Lay kritisierte die aktuelle Situation als untragbar und bezeichnete die geringe Zahl fertiggestellter Wohnungen im Jahr 2021 als „beschämend“. Sie betonte, dass sozialer Wohnungsbau, kommunale Wohnungen und Genossenschaftswohnungen absolute Priorität haben müssten. Die Bundesregierung solle selbst eine große Anzahl bezahlbarer Wohnungen errichten, statt sich auf private Investoren zu verlassen.
Bundesbauministerin Verena Hubertz hat zwar Vorschläge zur Lösung des Problems vorgelegt, doch Lay wies diese als unzureichend zurück und verlangte sofortiges Handeln. Zudem forderte sie die zügige Freigabe der bereits zugesagten Fördergelder für den gemeinnützigen Wohnungsbau.

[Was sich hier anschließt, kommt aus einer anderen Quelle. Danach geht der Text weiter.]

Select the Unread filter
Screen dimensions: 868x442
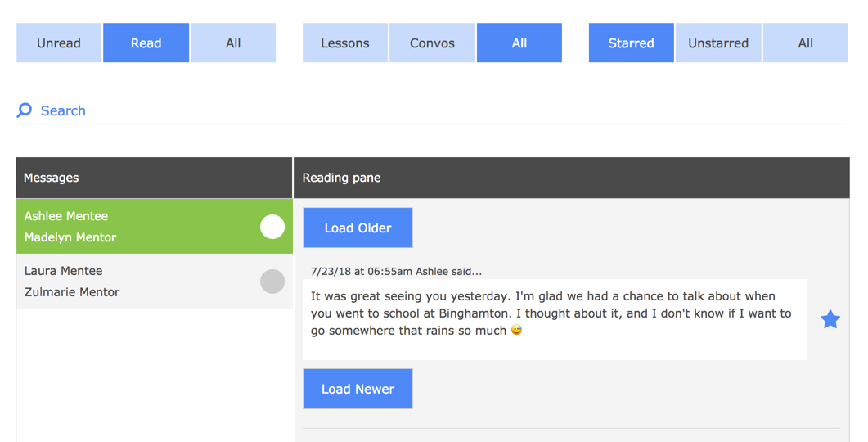(x=59, y=43)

Lay warnte, dass der Mangel an bezahlbarem Wohnraum die soziale Spaltung verschärfe. Ohne schnelle Gegenmaßnahmen werde sich die Kluft zwischen denen, die sich Wohnen leisten können, und denen, die es sich nicht leisten können, weiter vertiefen.

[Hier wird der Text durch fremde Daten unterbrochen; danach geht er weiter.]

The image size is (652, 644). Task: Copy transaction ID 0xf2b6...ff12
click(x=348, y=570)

Die Linke pocht auf eine direkte staatliche Bauoffensive für bezahlbaren Wohnraum sowie auf beschleunigte Auszahlungen der versprochenen Subventionen. Lays Warnungen unterstreichen die wachsende Belastung vieler Haushalte, da die Wohnungsknappheit Mieten und Immobilienpreise immer weiter in die Höhe treibt.